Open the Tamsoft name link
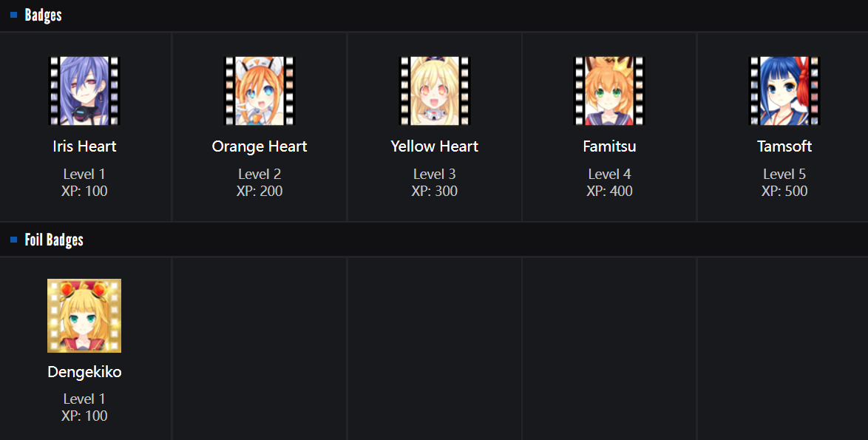The width and height of the screenshot is (868, 440). [x=784, y=146]
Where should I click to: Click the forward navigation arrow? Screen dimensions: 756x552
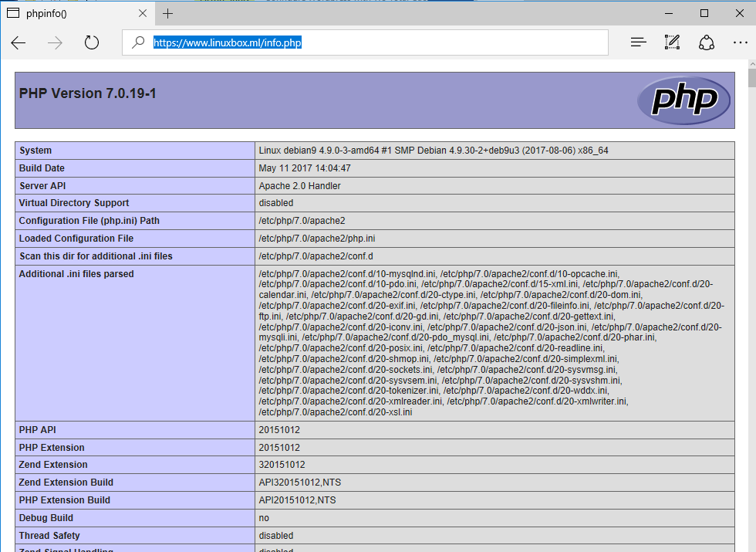[x=55, y=42]
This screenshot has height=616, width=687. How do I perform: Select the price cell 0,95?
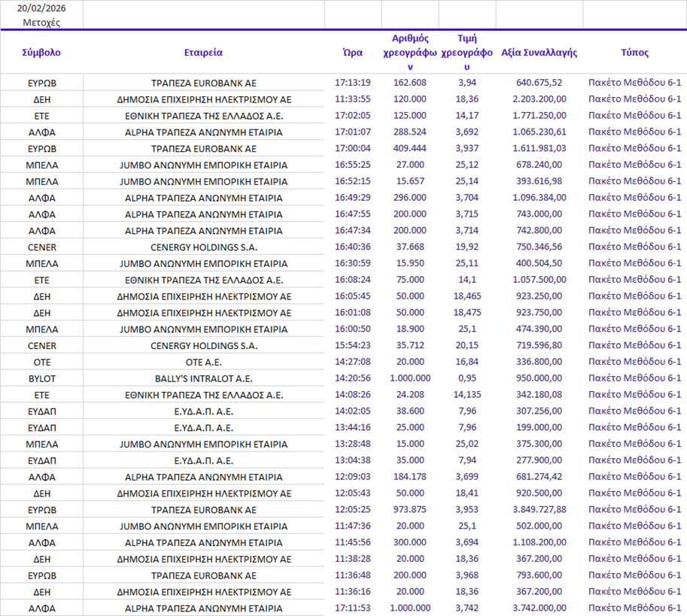tap(467, 378)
____________________
__Description of the task__
Repeat every entry above exactly; images stay out of the copy.

__Solution__
Open the Tamsoft name link
The width and height of the screenshot is (868, 440). [x=784, y=146]
Where should I click to: Click the forward navigation arrow? Screen dimensions: 756x552
[x=55, y=42]
This screenshot has height=616, width=687. How do I perform: Select the price cell 0,95?
tap(467, 378)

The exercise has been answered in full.